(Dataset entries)
......
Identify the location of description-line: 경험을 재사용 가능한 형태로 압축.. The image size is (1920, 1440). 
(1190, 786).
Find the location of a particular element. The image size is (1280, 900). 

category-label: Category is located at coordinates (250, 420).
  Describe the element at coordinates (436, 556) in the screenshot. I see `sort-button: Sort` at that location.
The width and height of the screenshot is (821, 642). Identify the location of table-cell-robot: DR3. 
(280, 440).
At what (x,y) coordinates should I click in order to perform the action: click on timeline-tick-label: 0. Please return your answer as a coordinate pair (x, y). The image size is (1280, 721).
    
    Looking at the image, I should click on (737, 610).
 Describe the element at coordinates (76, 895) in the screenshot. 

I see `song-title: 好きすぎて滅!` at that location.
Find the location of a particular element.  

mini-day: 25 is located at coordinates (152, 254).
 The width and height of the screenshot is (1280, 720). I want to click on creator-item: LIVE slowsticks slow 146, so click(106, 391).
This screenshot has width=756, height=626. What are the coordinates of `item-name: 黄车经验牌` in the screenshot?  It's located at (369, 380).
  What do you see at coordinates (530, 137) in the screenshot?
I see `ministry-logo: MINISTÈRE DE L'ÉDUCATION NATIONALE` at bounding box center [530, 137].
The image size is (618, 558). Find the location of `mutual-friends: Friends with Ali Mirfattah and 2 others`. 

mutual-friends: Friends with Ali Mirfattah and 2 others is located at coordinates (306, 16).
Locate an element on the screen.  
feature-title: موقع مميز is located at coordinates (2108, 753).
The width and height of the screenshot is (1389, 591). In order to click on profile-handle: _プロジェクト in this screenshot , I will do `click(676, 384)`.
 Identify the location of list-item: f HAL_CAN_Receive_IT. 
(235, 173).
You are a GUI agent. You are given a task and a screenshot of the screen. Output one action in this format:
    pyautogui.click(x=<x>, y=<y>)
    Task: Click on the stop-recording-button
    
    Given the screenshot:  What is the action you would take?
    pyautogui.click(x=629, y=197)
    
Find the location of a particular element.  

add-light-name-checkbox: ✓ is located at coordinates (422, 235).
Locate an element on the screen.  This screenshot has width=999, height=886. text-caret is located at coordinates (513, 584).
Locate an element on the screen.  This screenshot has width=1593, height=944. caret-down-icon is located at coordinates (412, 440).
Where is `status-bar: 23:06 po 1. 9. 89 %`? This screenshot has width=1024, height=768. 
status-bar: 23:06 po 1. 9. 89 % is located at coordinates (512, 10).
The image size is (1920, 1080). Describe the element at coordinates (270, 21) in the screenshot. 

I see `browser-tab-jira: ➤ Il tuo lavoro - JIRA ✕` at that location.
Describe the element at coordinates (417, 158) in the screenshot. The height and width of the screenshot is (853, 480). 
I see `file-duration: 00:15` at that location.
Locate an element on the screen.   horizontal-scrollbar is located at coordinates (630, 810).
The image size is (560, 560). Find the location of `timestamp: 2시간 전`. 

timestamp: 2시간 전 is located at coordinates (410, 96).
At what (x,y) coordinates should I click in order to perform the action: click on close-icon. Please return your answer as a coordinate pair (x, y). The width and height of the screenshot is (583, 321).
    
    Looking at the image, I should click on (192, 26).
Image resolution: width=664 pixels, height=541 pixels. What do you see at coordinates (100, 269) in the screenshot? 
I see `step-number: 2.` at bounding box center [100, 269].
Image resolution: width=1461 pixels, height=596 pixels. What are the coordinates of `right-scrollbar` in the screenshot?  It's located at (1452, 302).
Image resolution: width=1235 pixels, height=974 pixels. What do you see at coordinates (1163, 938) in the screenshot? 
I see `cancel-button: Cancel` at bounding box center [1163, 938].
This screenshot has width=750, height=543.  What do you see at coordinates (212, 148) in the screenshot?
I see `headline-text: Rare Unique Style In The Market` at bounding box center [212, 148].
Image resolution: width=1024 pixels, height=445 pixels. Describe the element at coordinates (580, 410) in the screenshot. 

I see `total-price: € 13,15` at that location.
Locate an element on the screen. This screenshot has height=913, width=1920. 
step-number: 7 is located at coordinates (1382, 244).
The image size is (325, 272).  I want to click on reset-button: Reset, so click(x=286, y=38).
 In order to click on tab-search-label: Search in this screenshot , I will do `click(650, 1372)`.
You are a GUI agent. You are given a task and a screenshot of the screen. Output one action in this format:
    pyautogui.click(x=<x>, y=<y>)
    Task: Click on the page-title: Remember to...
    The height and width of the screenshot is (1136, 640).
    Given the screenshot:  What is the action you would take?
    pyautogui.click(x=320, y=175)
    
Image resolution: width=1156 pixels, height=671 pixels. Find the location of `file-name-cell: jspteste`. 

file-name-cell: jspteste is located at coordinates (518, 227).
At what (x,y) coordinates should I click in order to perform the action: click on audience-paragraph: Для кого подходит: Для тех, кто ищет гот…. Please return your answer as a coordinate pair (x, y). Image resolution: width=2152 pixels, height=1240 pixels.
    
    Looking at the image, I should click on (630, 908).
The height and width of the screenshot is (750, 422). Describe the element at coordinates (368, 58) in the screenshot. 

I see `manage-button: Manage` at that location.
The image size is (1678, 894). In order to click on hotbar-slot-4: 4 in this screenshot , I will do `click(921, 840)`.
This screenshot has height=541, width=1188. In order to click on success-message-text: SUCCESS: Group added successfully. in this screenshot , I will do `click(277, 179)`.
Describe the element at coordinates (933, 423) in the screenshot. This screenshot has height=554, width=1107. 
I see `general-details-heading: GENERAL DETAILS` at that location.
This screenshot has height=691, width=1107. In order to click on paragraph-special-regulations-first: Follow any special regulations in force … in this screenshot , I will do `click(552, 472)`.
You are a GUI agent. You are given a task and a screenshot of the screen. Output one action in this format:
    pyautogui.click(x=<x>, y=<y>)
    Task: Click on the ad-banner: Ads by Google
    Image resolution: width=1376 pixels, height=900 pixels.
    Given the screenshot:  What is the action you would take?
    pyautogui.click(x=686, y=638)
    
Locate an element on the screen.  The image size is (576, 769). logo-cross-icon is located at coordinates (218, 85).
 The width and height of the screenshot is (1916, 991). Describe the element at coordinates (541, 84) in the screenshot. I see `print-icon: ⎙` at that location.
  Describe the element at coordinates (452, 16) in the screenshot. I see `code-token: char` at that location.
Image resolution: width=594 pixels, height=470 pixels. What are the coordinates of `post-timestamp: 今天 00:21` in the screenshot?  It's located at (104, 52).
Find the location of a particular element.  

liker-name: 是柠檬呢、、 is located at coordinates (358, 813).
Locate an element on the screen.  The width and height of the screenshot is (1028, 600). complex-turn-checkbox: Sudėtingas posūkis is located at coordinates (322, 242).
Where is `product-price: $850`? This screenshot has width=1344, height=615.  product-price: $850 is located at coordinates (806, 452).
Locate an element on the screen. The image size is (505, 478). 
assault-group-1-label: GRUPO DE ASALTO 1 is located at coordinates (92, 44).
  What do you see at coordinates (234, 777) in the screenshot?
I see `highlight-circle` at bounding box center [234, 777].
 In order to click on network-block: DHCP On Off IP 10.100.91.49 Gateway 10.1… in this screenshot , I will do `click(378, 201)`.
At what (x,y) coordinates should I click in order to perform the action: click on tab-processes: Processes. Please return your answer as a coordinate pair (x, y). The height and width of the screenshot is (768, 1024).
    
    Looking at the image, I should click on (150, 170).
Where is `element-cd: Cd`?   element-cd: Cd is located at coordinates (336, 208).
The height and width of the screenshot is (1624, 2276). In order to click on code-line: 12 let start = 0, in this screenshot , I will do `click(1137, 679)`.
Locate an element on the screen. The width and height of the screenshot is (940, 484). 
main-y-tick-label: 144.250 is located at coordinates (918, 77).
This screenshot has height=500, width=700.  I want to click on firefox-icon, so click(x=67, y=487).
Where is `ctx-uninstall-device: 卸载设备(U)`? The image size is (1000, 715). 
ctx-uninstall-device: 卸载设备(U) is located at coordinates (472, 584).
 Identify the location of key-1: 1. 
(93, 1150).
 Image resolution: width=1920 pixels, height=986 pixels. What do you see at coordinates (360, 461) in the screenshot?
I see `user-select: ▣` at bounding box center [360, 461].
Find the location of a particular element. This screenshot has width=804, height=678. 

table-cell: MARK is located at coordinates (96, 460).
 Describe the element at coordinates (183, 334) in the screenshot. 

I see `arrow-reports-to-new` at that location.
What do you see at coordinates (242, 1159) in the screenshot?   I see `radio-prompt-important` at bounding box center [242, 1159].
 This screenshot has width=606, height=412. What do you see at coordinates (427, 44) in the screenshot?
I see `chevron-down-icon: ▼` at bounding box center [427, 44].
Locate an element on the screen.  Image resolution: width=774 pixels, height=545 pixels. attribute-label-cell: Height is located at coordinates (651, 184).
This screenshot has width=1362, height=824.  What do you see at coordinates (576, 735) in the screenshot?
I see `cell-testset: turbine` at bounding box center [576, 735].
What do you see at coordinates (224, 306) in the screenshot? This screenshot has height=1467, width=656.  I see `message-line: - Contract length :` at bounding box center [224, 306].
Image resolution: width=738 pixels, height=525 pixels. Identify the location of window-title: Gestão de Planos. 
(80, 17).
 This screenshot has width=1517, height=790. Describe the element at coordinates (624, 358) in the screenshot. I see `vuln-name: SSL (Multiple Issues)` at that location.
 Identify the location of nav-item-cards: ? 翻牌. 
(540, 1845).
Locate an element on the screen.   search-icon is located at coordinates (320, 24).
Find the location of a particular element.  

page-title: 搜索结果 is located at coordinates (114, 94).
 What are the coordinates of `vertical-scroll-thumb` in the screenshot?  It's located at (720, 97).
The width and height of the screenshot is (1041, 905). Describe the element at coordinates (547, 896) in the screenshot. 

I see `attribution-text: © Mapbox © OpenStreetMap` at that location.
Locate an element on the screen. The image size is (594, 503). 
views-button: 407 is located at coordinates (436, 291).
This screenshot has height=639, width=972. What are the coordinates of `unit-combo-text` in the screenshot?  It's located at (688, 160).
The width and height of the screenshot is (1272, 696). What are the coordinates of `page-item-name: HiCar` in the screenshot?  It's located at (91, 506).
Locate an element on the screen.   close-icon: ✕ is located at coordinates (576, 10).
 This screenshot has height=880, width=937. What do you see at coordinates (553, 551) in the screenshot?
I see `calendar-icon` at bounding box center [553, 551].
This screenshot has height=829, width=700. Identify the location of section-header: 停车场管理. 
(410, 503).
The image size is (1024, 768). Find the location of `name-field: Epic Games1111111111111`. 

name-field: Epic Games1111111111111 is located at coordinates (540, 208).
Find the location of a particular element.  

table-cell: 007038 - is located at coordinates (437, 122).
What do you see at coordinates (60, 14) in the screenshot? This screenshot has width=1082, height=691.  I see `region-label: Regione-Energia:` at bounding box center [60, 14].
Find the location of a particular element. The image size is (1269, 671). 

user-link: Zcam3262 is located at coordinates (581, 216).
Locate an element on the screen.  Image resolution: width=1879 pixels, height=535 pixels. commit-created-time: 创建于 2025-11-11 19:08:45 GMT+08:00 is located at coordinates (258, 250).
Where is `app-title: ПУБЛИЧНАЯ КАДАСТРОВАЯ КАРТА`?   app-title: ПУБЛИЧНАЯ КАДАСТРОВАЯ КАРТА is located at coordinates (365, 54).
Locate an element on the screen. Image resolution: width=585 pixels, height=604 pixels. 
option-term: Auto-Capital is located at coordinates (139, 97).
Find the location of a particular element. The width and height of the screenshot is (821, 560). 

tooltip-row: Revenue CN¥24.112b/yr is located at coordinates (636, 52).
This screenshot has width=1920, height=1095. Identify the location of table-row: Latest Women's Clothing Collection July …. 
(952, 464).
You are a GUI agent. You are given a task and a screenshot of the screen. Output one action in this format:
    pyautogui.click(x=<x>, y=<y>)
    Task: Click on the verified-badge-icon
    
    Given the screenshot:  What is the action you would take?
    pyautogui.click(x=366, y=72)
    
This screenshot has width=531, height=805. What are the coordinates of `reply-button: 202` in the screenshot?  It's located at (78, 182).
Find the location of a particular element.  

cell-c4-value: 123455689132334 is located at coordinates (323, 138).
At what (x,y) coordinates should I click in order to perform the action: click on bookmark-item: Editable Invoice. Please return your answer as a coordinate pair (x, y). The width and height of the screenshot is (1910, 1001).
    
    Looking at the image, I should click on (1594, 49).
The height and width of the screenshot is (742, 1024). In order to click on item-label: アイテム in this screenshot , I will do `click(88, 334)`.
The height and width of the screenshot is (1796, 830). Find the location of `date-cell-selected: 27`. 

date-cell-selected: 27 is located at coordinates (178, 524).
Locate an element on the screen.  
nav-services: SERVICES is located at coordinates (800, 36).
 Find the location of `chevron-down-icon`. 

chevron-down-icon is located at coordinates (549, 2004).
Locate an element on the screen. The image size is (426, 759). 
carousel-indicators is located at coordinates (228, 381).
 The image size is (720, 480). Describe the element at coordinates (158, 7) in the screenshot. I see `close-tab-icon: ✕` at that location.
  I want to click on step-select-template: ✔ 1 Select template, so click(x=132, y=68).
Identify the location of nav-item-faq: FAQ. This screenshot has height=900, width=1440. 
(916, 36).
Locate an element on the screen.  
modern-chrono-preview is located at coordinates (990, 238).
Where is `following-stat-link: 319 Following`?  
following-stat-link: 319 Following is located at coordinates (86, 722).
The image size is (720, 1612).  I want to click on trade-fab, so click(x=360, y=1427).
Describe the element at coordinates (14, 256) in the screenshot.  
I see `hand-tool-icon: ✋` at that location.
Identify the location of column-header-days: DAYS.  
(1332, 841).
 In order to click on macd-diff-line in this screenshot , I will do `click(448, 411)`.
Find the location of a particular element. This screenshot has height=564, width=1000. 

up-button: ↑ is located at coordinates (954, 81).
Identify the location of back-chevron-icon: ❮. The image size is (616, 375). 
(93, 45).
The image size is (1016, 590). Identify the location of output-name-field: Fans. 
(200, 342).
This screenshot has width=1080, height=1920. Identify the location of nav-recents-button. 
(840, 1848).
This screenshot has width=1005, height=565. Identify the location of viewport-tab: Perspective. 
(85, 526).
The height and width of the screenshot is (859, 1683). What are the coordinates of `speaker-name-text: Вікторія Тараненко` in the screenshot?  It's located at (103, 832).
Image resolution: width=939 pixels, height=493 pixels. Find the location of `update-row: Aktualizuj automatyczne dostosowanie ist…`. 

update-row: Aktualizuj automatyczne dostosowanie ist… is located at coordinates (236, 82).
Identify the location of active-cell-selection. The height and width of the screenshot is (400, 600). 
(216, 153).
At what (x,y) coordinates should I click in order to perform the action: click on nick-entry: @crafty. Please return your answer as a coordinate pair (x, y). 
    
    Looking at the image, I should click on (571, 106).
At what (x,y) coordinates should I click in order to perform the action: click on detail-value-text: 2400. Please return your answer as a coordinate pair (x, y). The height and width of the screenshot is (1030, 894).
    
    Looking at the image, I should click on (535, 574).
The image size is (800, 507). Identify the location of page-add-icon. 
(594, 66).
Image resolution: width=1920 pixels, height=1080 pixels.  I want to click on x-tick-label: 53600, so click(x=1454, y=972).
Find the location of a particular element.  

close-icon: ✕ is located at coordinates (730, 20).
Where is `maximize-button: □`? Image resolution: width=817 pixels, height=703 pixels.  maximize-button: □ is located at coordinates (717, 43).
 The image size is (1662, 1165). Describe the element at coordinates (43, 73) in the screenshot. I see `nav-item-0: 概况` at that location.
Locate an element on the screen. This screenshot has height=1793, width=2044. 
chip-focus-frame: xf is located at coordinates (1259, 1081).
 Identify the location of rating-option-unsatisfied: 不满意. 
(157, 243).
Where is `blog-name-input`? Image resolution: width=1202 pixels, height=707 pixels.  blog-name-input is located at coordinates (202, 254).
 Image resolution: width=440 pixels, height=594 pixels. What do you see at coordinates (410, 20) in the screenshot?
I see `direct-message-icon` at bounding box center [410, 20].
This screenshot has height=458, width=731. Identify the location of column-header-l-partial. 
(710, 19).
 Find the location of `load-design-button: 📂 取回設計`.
......
_JOB ITEM_
Begin at the line that has "This screenshot has width=750, height=543." and stop after the line that has "step-number: 7 is", reproducing those records with "Image resolution" swapped for "Display resolution" and everything else unchanged.

_YOUR SOLUTION_
This screenshot has width=750, height=543.  What do you see at coordinates (212, 148) in the screenshot?
I see `headline-text: Rare Unique Style In The Market` at bounding box center [212, 148].
Display resolution: width=1024 pixels, height=445 pixels. Describe the element at coordinates (580, 410) in the screenshot. 

I see `total-price: € 13,15` at that location.
Locate an element on the screen. This screenshot has height=913, width=1920. 
step-number: 7 is located at coordinates (1382, 244).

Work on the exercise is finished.